What to work on: Print out each entry without alteration, and keep the pictures out.

Record set:
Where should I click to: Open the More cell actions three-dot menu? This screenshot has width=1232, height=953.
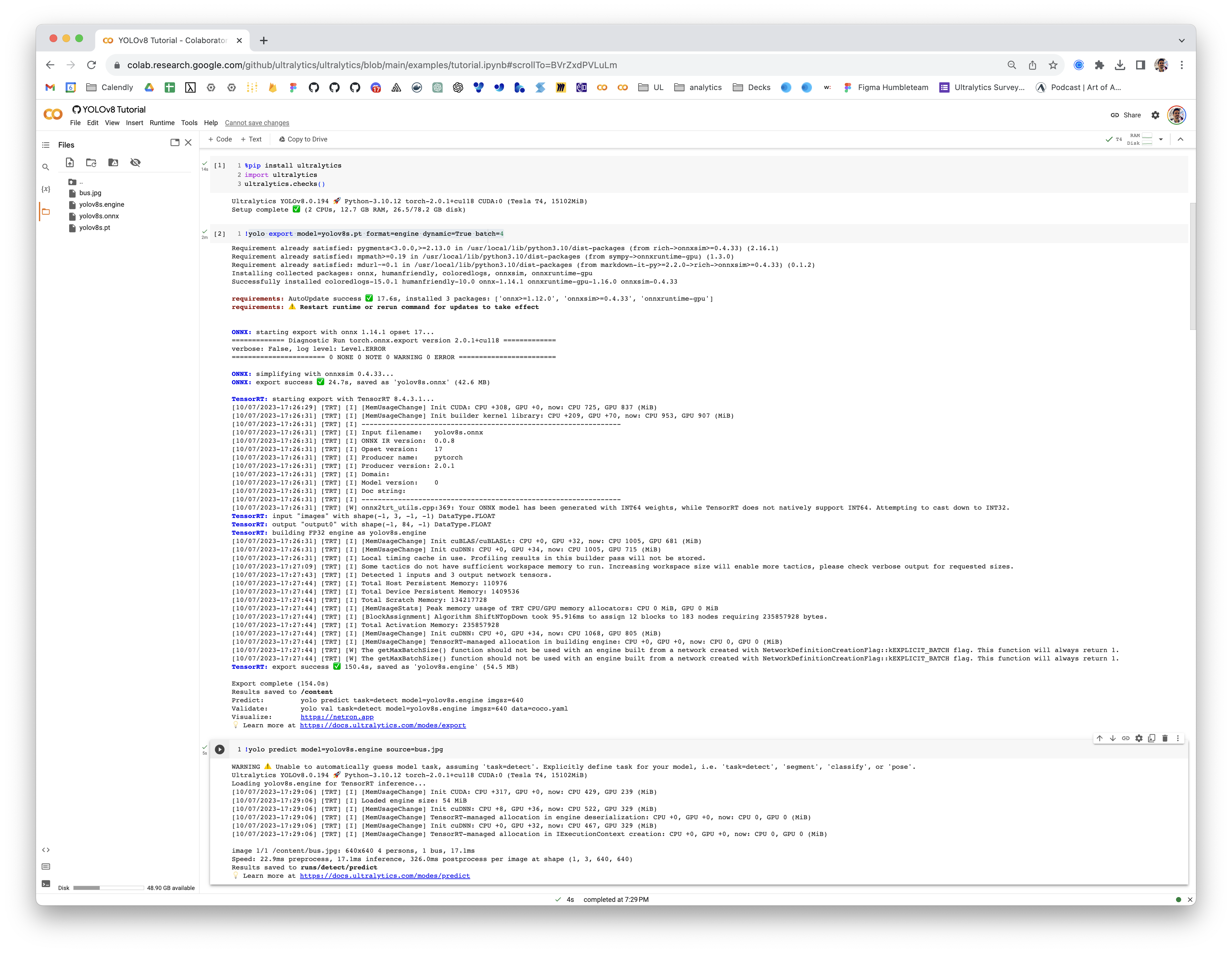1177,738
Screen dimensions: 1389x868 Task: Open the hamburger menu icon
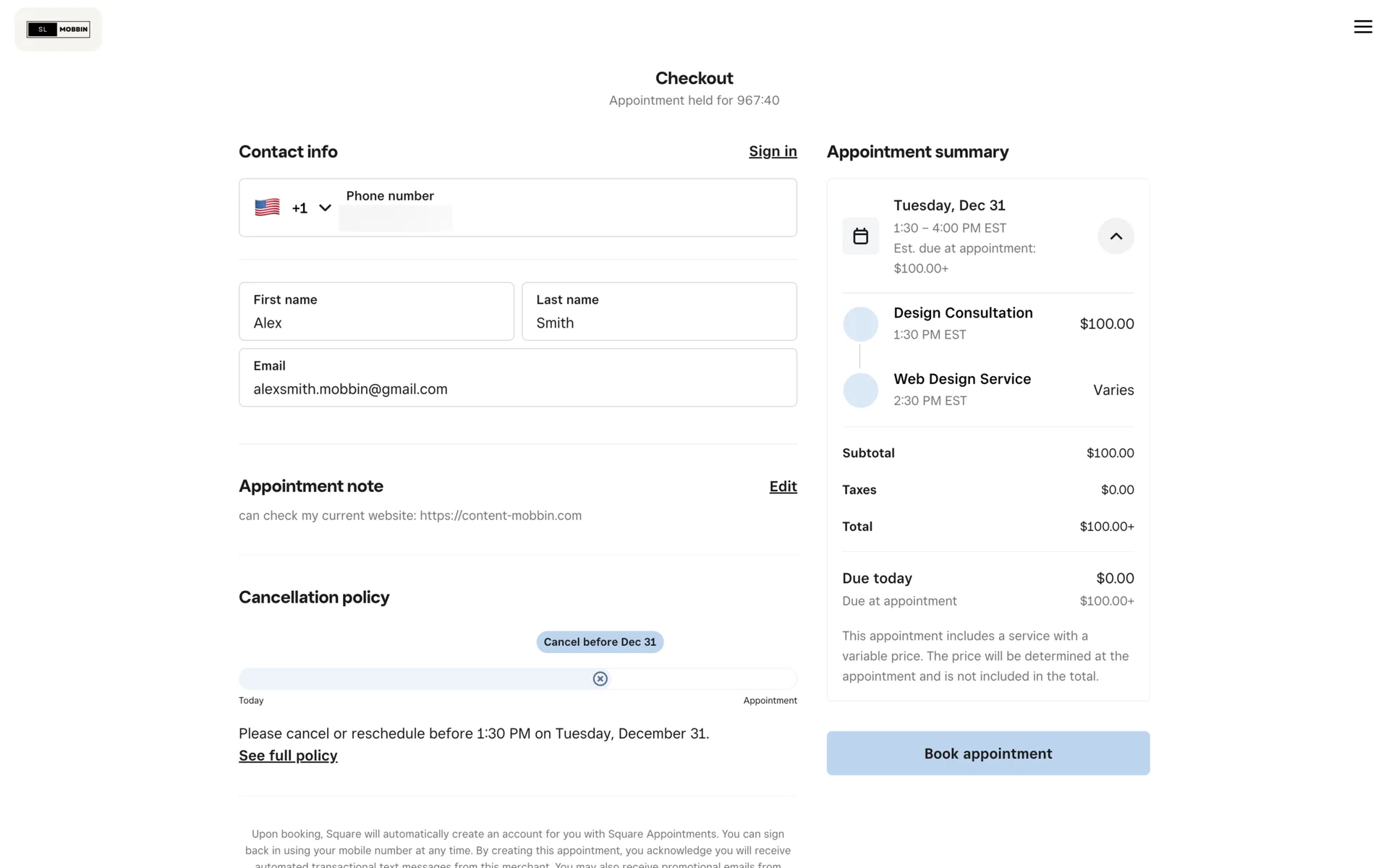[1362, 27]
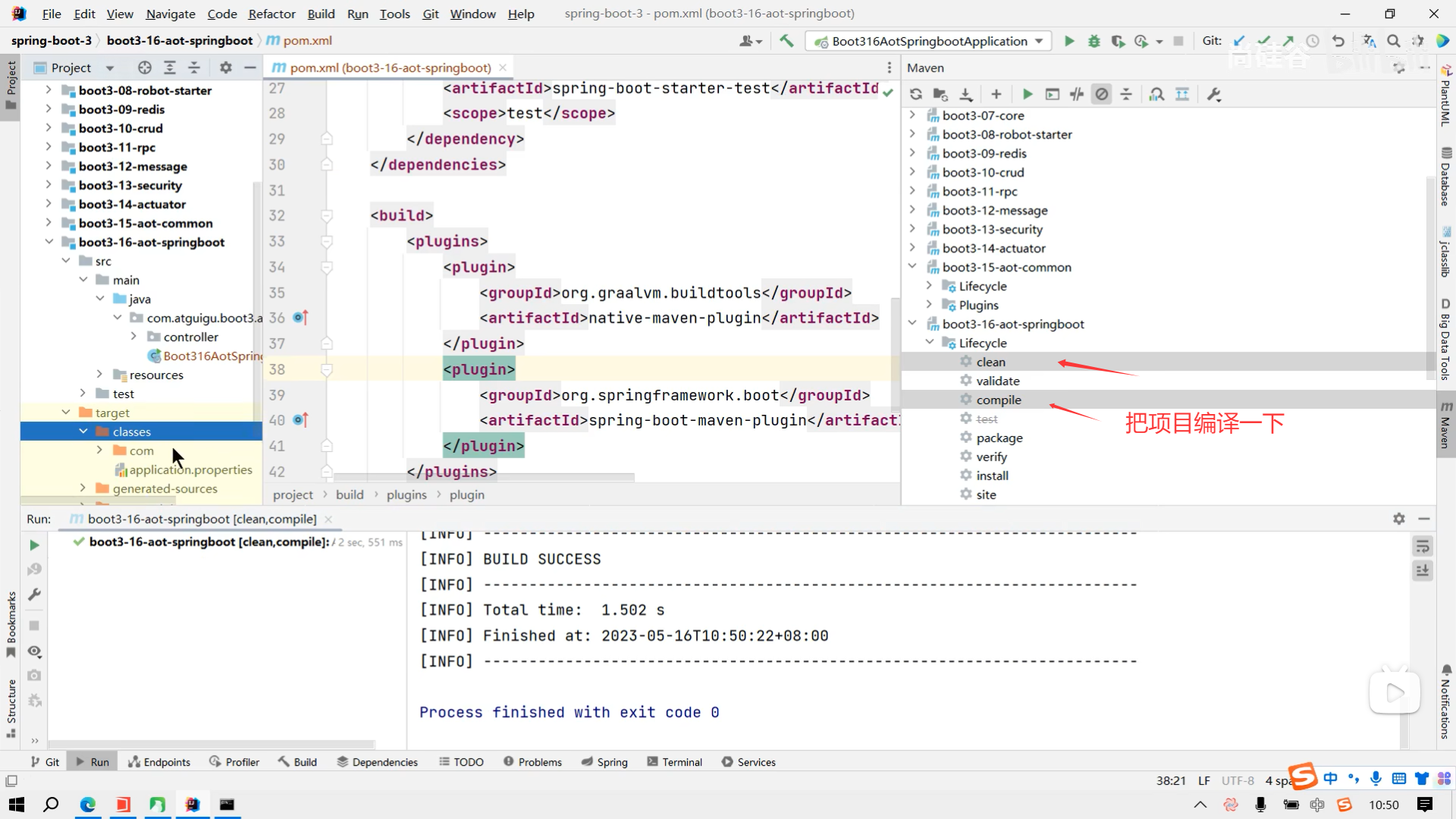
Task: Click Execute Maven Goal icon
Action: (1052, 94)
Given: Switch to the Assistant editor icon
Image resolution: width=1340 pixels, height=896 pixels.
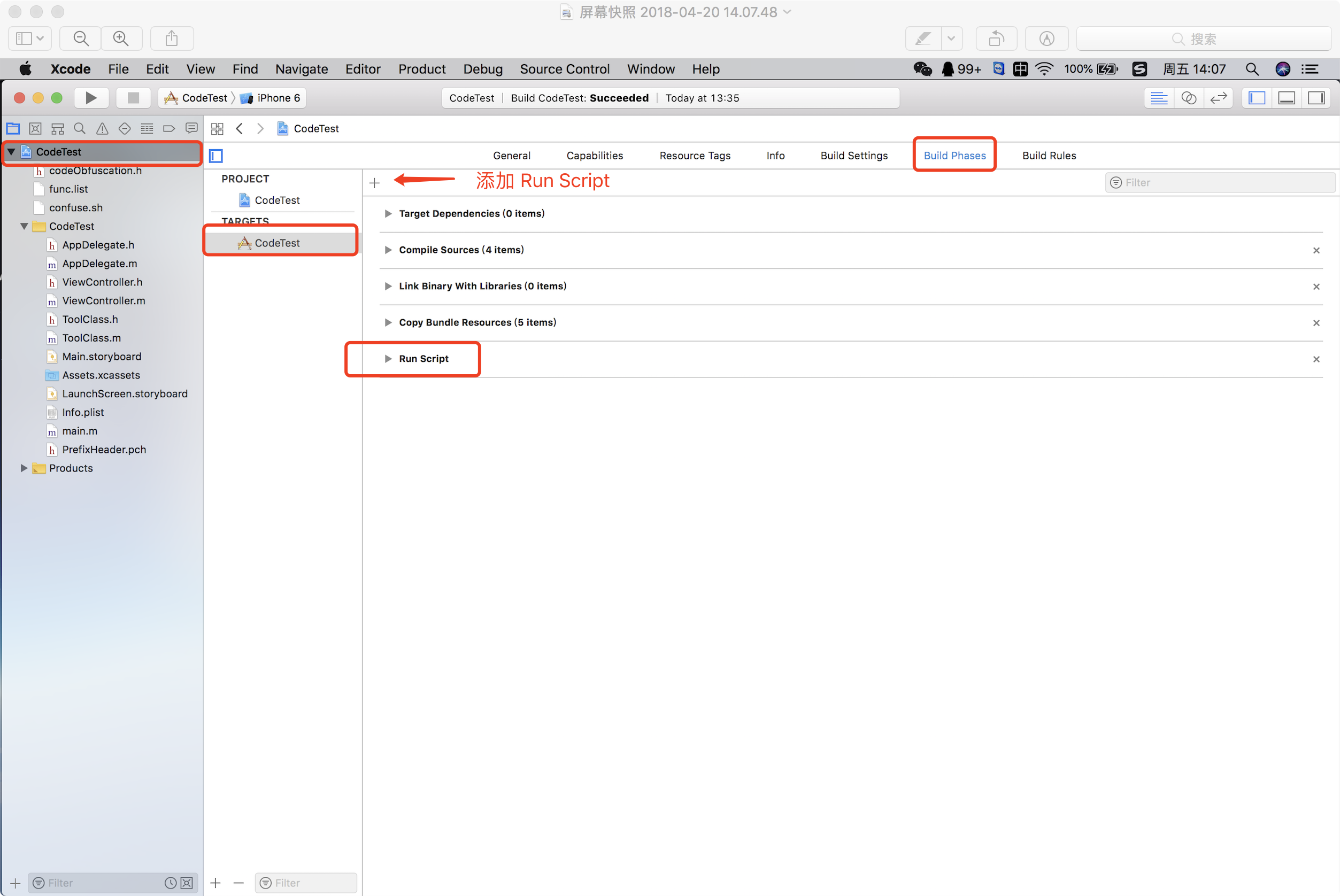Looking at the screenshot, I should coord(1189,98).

Answer to the exercise:
Where should I click to: Open the More cell actions three-dot menu? This screenshot has width=1232, height=953.
1177,738
Screen dimensions: 1389x868 Task: Open the hamburger menu icon
[1362, 27]
Task: Click Execute Maven Goal icon
Action: (1052, 94)
Given: Switch to the Assistant editor icon
Image resolution: width=1340 pixels, height=896 pixels.
Looking at the screenshot, I should coord(1189,98).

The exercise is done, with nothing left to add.